В Соединенных Штатах сейчас меньше вертикальной мобильности, чем когда-либо прежде и чем в большинстве других промышленно развитых стран. В отчете Брукингского института за 2011 год говорится: «Американская мобильность исключительна; то, где мы выделяемся, – это наша ограниченная мобильность снизу»[1636]. Почти все семьи, с которыми я встречался, стали жертвами убеждений, породивших кризис мобильности: предположение о том, что улучшение – это проект, который осуществляют отдельные люди самостоятельно и в который всем нам не нужно вовлекаться. Тем не менее полвека назад ни у кого из людей тех категорий, которые исследуются в этой книге, не было бы лучшей жизни. Головокружительные технологические достижения, угрожающие многим из этих идентичностей, совпали с политикой идентичности, которая формирует более терпимый мир. Мы живем во все более разнообразном обществе, и уроки терпимости, которые приходят с этим разнообразием, получили даже те группы населения, которые были слишком бесправны, чтобы выдвигать свои собственные претензии. Это изменение масштабнее, чем любое из тех, что предвидели суфражистки или активисты движения за гражданские права. Инвалидов показывают по телевидению; трансгендеры занимают государственные должности; представители социальных профессий работают с преступниками, вундеркиндами и людьми, зачатыми в результате изнасилования. Существуют программы трудоустройства для людей с шизофренией или аутизмом.
Многие сетуют на то, что мы живем в эпоху без стыда. Почему так много людей идут на телевидение, чтобы говорить и проявлять свой идиотизм, свой пафос, даже свою жестокость? Почему мы согласны терпеть богатых людей, которые украли свои состояния? Возможно, мы недостаточно стыдимся того, что действительно предосудительно, но мы также все больше стесняемся того, что никогда не должно было приводить нас в замешательство. Противоположность политике идентичности – смущение. Мы как никогда близки к истинной реализации прав на жизнь, свободу и стремление к счастью. Все меньше и меньше людей подвергаются унижениям из-за того, кем они являются на самом деле.

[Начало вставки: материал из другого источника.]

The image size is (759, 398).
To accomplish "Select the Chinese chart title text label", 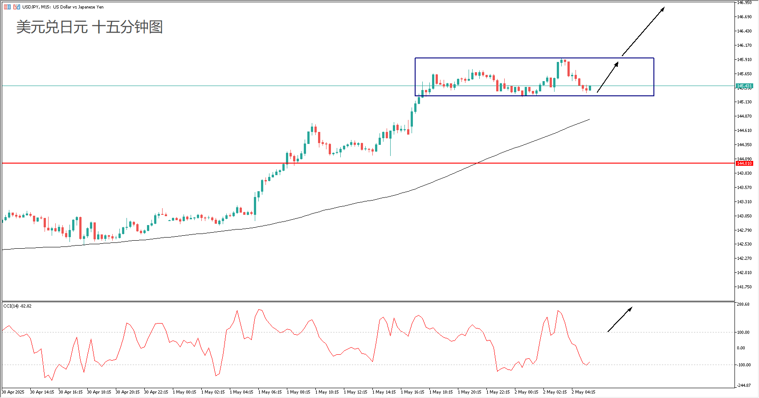I will point(90,27).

Экстраординарное – это игра с числами. Вы можете поспорить, хорошо или плохо нечто экстраординарное, но вы не можете убедительно спорить о том, является ли это экстраординарным, и все же этот термин бесконечно становится субъектом ложных утверждений. Обычные люди утверждают, что они уникальны, в то время как необычные люди замечают, что они такие же, как все. Скучные люди хотели бы, чтобы их считали замечательными, в то время как исключительные непритязательны, потому что так удобнее. Каждый, чей ребенок типичен, может рассказать о невероятных и особенных вещах, которые делает его ребенок, и каждый, чей ребенок безусловно необычен, объяснит, почему серьезная болезнь или удивительное дарование на самом деле не создают пропасти между таким ребенком и другими детьми. Эта взаимная подмена понятий отражает большую двойственность, заключающуюся в том, что мы жаждем различий и сопротивляемся им, мы стремимся к индивидуальности и боимся ее. Самые серьезные отличия ребенка от родителей по определению проявляются в незнакомых им областях. Наша склонность представлять детей более или менее оригинальными, чем они есть, отражает наши опасения относительно взаимосвязи между индивидуальностью и счастьем.